The Limestone resort is a neat little place with a small private beach on one of the deep fingers of Spanish Water. They have several little cottages and it is a place I would happily stay if I were to come back to Curacao by plane. Not fancy, but quaint and very homey and friendly. They have some boats and can arrange dive trips and lots of other excursions.
02/29/2008, Spanish Water
There are many neat places around Spanish Water. The main anchorage in the north west provides good access to transportation and the main cruiser hangouts in the harbor.
The south anchorage, my favorite, is quiet and less windy and also right across from the beach and dive shop (pictured). Other areas have their advantages as well.
Many cruiser hang outs have a special place that caters to the needs of the sailing wayfarer. In Isla Margarita it is Juan's Marina. In Curacao it is Sarifundy. At Sarifundy cruisers can grab food, get a drink, send and receive mail, do laundry, get all of the necessary info on clearance/transportation and provisioning along with various other conveniences.

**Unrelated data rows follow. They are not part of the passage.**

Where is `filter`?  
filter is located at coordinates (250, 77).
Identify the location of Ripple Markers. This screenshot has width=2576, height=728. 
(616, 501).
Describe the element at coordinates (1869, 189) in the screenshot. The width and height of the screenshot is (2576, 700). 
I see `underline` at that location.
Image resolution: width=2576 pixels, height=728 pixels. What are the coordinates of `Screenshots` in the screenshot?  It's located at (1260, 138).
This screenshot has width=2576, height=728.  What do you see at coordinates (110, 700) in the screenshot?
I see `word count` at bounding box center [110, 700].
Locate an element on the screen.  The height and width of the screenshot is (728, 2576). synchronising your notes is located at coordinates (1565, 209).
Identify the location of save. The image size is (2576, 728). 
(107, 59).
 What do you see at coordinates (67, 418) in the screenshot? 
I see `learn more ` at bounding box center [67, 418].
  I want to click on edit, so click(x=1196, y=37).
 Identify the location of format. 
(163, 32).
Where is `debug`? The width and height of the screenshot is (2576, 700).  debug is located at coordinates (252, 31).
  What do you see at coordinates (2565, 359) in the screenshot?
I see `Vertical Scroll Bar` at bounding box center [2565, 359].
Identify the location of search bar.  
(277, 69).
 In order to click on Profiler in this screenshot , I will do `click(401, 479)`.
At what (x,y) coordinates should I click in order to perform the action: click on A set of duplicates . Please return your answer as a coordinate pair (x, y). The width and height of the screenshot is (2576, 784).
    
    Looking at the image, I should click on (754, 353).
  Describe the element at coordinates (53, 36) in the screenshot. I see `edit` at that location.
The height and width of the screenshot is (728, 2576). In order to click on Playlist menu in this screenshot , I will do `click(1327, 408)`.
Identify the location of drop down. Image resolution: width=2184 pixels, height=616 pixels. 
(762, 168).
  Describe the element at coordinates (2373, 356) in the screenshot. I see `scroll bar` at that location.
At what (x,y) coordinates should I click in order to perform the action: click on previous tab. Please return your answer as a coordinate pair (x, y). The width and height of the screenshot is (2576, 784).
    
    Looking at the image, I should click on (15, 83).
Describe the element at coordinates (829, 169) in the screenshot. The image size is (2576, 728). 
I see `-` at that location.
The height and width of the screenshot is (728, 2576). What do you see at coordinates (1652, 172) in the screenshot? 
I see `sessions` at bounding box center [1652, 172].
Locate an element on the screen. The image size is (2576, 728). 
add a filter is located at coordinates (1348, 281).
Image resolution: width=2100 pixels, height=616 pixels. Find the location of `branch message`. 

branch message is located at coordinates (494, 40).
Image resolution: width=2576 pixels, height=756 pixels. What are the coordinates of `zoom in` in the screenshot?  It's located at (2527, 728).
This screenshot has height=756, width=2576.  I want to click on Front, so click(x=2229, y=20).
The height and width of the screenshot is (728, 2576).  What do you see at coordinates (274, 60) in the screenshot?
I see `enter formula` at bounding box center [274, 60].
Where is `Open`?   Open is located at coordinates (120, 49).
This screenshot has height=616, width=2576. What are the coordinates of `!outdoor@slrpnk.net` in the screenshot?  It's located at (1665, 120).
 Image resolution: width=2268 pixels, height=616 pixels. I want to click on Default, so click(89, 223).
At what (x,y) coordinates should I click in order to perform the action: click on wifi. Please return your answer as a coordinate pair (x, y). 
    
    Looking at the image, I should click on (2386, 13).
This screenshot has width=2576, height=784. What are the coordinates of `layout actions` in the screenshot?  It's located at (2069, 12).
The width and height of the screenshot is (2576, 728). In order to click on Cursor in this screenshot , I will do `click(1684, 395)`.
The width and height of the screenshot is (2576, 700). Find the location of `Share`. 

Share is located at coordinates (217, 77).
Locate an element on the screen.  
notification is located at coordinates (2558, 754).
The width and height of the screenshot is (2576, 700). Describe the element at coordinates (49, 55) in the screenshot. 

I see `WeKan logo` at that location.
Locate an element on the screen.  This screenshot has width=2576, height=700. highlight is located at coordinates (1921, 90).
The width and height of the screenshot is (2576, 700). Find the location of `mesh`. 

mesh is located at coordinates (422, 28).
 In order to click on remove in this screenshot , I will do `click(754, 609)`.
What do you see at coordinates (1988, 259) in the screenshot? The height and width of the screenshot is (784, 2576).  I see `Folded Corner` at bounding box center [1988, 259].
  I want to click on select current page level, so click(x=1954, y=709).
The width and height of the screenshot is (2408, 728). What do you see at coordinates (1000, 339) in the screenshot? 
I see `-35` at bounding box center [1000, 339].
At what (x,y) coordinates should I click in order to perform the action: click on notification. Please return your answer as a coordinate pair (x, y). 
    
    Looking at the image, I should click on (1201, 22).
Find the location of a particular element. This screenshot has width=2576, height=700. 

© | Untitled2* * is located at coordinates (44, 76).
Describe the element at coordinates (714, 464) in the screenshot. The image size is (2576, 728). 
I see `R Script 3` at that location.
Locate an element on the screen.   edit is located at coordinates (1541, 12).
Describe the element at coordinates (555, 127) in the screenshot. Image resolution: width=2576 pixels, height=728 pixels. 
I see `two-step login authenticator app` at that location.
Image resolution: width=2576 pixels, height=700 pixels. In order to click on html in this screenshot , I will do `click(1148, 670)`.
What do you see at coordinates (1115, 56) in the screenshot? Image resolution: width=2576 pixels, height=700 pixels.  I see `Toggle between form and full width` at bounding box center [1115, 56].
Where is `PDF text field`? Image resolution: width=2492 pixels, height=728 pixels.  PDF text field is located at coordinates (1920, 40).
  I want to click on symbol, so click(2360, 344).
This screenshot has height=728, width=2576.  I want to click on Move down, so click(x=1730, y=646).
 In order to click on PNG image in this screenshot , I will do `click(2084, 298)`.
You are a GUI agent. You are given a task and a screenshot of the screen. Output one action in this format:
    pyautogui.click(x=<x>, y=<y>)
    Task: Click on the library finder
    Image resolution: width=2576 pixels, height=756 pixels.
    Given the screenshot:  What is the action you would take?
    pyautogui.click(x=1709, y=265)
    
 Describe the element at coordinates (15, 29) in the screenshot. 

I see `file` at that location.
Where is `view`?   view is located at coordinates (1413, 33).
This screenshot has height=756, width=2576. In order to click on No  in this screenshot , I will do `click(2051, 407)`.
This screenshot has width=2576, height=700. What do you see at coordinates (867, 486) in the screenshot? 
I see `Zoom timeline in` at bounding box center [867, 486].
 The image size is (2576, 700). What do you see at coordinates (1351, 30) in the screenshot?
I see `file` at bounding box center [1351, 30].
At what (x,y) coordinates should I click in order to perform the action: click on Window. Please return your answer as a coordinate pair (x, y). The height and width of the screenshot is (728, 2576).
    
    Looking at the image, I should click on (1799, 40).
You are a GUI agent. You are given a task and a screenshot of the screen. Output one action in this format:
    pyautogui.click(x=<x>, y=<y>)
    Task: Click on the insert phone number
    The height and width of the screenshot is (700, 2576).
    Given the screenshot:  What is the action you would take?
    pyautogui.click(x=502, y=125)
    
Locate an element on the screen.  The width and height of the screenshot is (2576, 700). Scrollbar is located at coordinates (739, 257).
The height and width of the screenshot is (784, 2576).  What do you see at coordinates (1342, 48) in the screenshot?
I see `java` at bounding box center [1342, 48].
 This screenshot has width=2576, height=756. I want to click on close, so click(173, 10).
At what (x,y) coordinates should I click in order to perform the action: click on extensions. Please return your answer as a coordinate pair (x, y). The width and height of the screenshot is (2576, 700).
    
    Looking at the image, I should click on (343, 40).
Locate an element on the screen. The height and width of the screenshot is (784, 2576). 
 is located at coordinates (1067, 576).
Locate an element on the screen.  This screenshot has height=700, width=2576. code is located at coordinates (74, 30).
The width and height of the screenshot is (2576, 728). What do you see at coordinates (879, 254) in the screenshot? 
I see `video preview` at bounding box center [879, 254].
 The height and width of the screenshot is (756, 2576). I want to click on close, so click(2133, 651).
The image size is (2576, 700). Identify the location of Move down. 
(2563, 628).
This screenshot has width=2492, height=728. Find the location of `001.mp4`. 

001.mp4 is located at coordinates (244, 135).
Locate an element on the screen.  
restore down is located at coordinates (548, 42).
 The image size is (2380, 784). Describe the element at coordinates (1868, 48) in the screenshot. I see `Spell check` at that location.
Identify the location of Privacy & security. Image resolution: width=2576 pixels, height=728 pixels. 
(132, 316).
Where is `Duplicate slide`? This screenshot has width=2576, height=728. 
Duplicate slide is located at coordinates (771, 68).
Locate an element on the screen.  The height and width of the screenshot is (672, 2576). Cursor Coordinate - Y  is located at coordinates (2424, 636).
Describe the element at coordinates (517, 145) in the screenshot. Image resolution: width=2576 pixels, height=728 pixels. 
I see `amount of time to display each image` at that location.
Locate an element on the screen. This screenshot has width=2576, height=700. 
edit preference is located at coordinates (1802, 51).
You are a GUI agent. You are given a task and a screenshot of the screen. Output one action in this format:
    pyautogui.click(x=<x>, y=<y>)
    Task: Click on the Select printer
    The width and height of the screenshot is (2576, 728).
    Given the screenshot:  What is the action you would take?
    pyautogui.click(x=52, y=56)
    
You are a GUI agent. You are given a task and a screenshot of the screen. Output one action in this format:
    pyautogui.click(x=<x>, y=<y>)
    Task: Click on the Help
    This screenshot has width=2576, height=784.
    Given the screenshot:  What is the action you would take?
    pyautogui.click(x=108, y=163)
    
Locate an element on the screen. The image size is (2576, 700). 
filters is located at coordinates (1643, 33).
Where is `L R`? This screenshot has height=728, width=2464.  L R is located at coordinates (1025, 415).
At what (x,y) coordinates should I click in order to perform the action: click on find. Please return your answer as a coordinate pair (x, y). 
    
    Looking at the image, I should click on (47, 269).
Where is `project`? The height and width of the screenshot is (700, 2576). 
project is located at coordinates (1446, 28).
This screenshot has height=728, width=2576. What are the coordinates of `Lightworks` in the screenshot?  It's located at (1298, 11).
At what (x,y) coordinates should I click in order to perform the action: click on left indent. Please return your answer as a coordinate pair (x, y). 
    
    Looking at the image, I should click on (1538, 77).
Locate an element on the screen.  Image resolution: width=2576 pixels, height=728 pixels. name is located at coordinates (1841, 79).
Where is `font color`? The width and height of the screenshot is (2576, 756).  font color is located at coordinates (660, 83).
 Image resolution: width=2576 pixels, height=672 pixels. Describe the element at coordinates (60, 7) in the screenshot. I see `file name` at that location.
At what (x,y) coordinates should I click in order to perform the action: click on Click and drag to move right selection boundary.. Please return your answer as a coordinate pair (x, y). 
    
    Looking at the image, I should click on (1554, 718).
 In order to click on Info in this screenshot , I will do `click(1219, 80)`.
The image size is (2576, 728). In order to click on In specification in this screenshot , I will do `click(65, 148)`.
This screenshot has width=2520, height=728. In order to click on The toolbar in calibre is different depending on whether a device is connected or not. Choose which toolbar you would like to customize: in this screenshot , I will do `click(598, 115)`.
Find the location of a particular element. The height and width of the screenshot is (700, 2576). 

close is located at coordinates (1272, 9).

Hideko and Em took a free trip to the market from Sarifundy's this morning and I met them later in the day for a nice light lunch and some cold drinks.
We dinghied over to the Fisherman's marina this morning to look for transport into town. We ended up taking a bus from the circle a short walk away. The locals here are amazing, much as in Bonaire, they speak Papiamento, Dutch, Spanish and often English. With a little help from the locals we ended up in Punda, the south bank of Williamstad.
Our first order of business today was to clear into Curacao. While we always try to respect the laws of the countries we visit I must admit that we have found very few countries that care if you, or even give you the ability to, comply with the strict nature of the clearance procedures set forth. In fact the customs and immigration requirements often conflict. Only the captain can come ashore but the entire crew must be present types of things.
I know cruisers who press the officials for proper procedures, paperwork and promptness, these generally get hammered. There are also those who never clear in, these almost never have problems. We have found that making clearance the first thing you do ashore and bringing the entire crew along seems to be a practical approach acceptable to all parties. If they ask you to come back after lunch, go have lunch. If they are closed, enjoy your day and come back tomorrow. The bigger the boat the more detail oriented you need to be and if you are commercial (i.e. 120 foot motor yacht on charter) you should follow things to the letter. Most places just want to get the little pleasure boats out of their hair as quickly as possible. Exceptions would be the USA, back water bureaucracies, and island groups that make a living off of the small yachts.
The folks in Curacao were very nice but you do have to run around a bit to hit all of the stops. First is customs, a large corner building right on the waterfront with CUSTOMS written in huge letters across the top of the building. Stinky in there for some reason, but folks were great and services was fast. Next is Immigration, located on the other shore inside the inner harbor cruise ship docking area, back under the Queen Juliana Bridge (the really high one). You cross the innovative opening/floating Queen Emma poontoon bridge to get to the other side of town.
You have to get a pass to go down into the cruise ship port but service is good. After immigration you head across to the upstairs Port Captain's office. Like Bonaire everything is free. The hassle in Curacao is that yachts are really only welcome in Spanish Water. If you want to anchor out and about you have to clear your itinerary with the Port Captain. You also need to take care about timing your clearance out because immigration keeps shorter hours than the other two offices.
Hideko and Em shopped and looked around the town while I handled the paperwork. Once complete we had a nice meal in the impressive traditional surroundings of the Governor across from the cruise ship forum entrance. We had a fun day exploring town and took a cab back to the Fisherman's marina at the end of the day.